The development of T-DXd demonstrates the potential of ADCs to overcome resistance to prior HER2-targeted therapies. ADCs enable the selective delivery of chemotherapy to cancer cells, reducing systemic toxicity while enhancing antitumor activity. Several other ADCs are in clinical development for breast cancer, including trastuzumab emtansine (T-DM1) and margetuximab, which target HER2, and sacituzumab govitecan, which targets TROP-2.
In conclusion, the approval of T-DXd represents a significant step forward in the treatment of HER2-positive metastatic breast cancer.
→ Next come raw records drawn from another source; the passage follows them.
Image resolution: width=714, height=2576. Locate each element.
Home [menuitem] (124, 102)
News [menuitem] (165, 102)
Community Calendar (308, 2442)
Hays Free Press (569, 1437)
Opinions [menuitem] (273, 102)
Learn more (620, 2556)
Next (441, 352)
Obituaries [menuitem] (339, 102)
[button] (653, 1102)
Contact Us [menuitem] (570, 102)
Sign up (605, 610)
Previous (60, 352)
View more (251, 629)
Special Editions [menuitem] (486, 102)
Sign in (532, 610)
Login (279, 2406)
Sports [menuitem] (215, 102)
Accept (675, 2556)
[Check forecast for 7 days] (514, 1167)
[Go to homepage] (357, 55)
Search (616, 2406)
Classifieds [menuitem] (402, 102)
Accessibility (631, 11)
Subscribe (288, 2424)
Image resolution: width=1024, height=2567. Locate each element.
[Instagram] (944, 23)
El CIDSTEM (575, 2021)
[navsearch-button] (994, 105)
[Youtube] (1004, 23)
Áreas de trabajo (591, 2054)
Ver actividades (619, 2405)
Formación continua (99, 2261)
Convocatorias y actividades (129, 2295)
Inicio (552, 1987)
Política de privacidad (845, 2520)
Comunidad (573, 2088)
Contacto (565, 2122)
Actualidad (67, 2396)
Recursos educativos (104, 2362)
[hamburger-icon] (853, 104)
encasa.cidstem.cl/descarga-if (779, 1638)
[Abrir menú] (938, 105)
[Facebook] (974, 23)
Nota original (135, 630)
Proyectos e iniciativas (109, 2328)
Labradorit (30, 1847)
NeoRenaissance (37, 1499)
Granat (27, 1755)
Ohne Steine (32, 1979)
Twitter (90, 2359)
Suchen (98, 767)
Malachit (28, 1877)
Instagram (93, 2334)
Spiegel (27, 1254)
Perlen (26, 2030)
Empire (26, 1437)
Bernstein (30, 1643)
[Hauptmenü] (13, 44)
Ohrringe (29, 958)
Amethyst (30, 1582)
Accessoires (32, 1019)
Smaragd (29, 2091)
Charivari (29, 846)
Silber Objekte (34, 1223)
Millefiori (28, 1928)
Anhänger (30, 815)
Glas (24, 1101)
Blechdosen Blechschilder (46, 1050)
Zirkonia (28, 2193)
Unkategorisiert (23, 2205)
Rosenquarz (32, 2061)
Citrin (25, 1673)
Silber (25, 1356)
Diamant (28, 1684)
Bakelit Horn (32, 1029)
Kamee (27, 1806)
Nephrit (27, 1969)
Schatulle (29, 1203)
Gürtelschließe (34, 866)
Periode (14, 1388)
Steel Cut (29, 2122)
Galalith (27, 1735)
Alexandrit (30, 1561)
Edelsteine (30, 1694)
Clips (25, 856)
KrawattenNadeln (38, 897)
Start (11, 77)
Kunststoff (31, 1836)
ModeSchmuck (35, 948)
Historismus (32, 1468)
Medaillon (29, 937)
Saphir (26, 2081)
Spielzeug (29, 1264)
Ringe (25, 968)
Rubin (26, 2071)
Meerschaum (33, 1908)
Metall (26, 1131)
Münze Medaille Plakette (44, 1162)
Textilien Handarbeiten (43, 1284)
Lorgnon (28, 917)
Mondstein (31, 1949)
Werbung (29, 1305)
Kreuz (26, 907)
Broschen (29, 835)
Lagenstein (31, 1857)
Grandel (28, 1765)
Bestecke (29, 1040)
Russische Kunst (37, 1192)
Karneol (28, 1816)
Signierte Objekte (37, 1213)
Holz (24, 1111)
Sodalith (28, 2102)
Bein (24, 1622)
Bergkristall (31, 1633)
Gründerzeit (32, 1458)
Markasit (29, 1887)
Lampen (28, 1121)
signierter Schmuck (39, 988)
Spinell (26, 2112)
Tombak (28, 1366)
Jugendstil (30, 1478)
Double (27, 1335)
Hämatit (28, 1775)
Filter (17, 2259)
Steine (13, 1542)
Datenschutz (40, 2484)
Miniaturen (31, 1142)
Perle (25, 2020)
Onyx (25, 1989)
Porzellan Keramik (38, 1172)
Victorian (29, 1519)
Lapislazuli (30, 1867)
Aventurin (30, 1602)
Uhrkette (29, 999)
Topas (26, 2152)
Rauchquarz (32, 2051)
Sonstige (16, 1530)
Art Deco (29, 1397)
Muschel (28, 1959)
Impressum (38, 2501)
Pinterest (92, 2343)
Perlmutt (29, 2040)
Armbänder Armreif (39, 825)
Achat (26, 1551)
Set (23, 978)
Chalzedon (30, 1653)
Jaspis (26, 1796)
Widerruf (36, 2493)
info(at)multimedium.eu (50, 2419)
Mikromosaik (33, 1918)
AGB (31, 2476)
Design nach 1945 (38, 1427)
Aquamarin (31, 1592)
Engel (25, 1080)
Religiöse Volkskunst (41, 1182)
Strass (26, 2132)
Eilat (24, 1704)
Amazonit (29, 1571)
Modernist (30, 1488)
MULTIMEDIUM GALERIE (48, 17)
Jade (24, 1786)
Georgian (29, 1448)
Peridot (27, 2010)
As research continues to elucidate the molecular mechanisms underlying acquired resistance, ADCs and other targeted therapies are likely to play an increasingly prominent role. By harnessing the specificity of monoclonal antibodies to deliver potent cytotoxic drugs directly to cancer cells, ADCs offer new hope for extending survival and improving quality of life for patients with this challenging disease.
Frequently Asked Questions
What is T-DXd and how does it work? T-DXd, or trastuzumab deruxtecan, is an antibody-drug conjugate that combines the HER2-targeting antibody trastuzumab with the chemotherapy drug deruxtecan. T-DXd selectively delivers deruxtecan to HER2-positive cancer cells, enabling precise cell killing while reducing systemic toxicity.
What is the current treatment for HER2-positive breast cancer? First-line treatment for HER2-positive breast cancer typically involves a combination of chemotherapy, trastuzumab, and pertuzumab. Patients who progress on this regimen may receive T-DM1. T-DXd is currently approved for patients who have received at least two prior anti-HER2-based regimens.
How effective is T-DXd? In the DESTINY-Breast01 trial, the confirmed objective response rate with T-DXd was 60.9%. The median duration of response was 14.8 months. Notably, T-DXd showed activity across all patient subgroups.
What are the most common side effects of T-DXd? Nausea, fatigue, vomiting, decreased appetite, infusion-related reactions, alopecia, and neutropenia are the most common adverse events associated with T-DXd. Monitoring for interstitial lung disease is recommended.
What role will ADCs play in future breast cancer treatment? Antibody-drug conjugates like T-DXd are likely to play an increasingly prominent role in the treatment of breast cancer, particularly for patients with HER2-positive disease. By harnessing the specificity of monoclonal antibodies to deliver potent chemotherapy drugs directly to cancer cells, ADCs offer a targeted approach with the potential to overcome resistance to prior therapies.